Gagner la Coupe du monde aurait relevé du miracle, avec toute la magie et la féérie que cela implique. S’en approcher, l’effleurer mais sans pour autant la soulever relève, pour le coup, du registre de la tragédie grecque. Celle d’un Sophocle, d’un Euripide, ou en l’occurrence d’un Walid Regragui et de tout un peuple, soudé derrière son équipe nationale.
Bien entendu, personne ne peut se réjouir de cette défaite face à l’équipe de France, si ce n’est Abdelmadjid Tebboune et ses acolytes, qui peuvent enfin respirer, après l’omerta médiatique imposée par le régime algérien à ses médias, concernant l’épopée marocaine durant cette Coupe du monde. Le risque d’un AVC était devenu trop critique du côté d’El Mouradia. En même temps, et il est important de le mentionner, des millions de nos frères algériens ont été contraints de soutenir en catimini leurs frères marocains.
Ainsi, si se réjouir de cette défaite sportive relève du masochisme, il est cependant possible pour chacun de nous de la sublimer, et d’en faire le début de quelque chose de plus grand et de plus durable. D’ériger ces victoires sportives flamboyantes en de nouvelles exigences, tous azimuts. Sur les champs économique, éducatif, scientifique. Car si nous finirons, espérons-le, troisièmes dans cette Coupe du monde, quel est notre classement en termes d’indice de développement humain? De PIB? De nombre de brevets déposés? D’innovations?

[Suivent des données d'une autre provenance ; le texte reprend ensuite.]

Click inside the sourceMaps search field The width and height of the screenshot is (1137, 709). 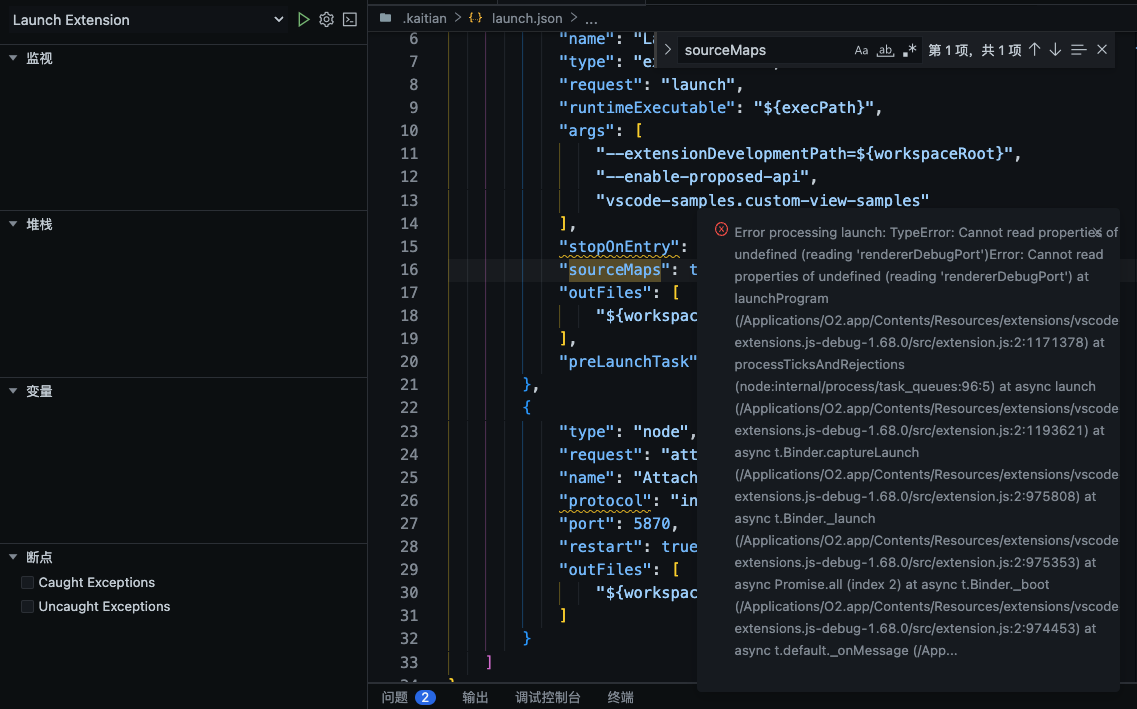[760, 49]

Je sais que ces questions dérangent, et que beaucoup préfèrent les mettre sous le tapis en disant: «Arrêtez de jouer au rabat-joie et laissez-nous savourer nos victoires et notre nouvelle grandeur sportive». Certains ont prêté à ces matchs un caractère géopolitique et historique. Une sorte de revanche contre l’ancien colon. Les noms de personnages historiques comme Tariq Ibn Ziyad ou encore Youssef Ibn Tachfine ont été évoqués sur les réseaux, et pas toujours dans une perspective humoristique ou sarcastique.
Certains sont même allés jusqu’à dire qu’«il faut absolument battre ces kouffars (mécréants)» avant le match contre l’Espagne. Là, ça relève littéralement du registre pathologique, où le foot devient simplement une sorte d’exutoire et de canal d'évacuation de diverses frustrations et de complexes d’infériorité refoulés.

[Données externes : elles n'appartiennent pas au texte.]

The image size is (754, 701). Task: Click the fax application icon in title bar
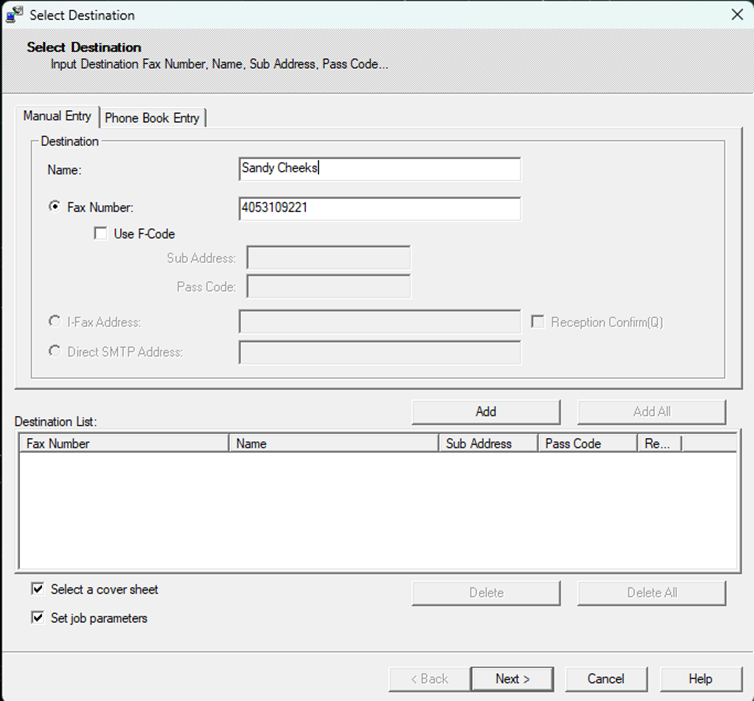tap(14, 15)
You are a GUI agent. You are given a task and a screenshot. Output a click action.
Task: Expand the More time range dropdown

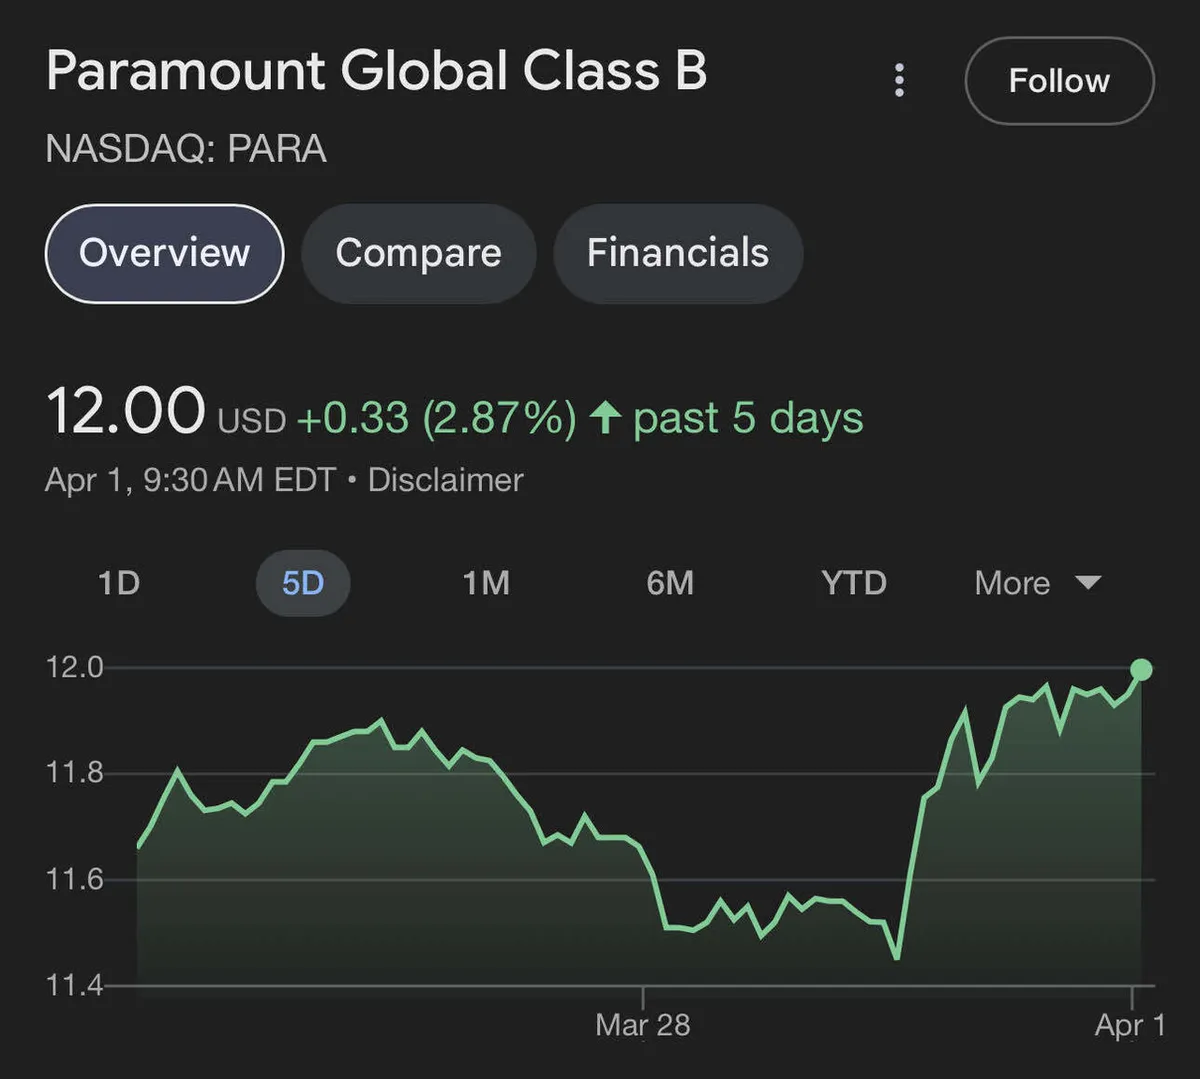(1037, 583)
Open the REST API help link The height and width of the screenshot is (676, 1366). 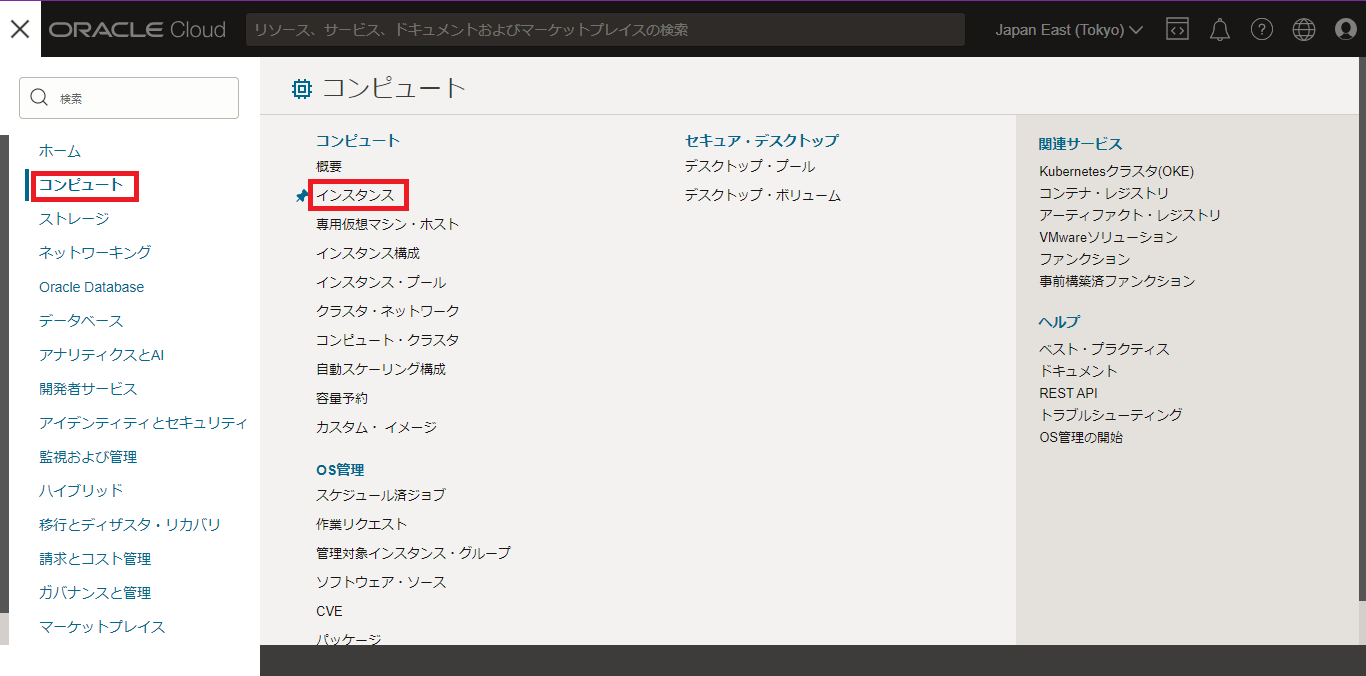(1068, 393)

Mais heureusement, la majorité des Marocaines et Marocains ont été dignes dans leur manière de supporter notre sélection nationale, en ne perdant jamais de vue qu’il s’agit avant tout d’un sport.
De même, souvent perçu comme un sport masculin autant sur le terrain que dans les terrasses de café lors des matchs, cette Coupe du monde a été aussi l’occasion de découvrir de manière explicite que désormais, le soutien à notre sélection nationale est autant féminin que masculin. Car désormais, il est tout simplement marocain, par-delà le sexe, l’âge ou la catégorie sociale, n’en déplaise à certains prédicateurs qui n’ont pas raté l’occasion de fustiger une présence jugée trop visible des femmes dans les cafés lors des matchs, ou dans les rues lors des célébrations.
Quoi qu'il en soit, sur le terrain du foot comme sur d’autres terrains (diplomatique, économique, sociétal, etc.), le Maroc change, le Maroc bouge, et le Maroc continue d’avancer contre vents et marées.
Pour conclure, le match d’hier est certes une défaite, mais «une défaite aux allures de victoire».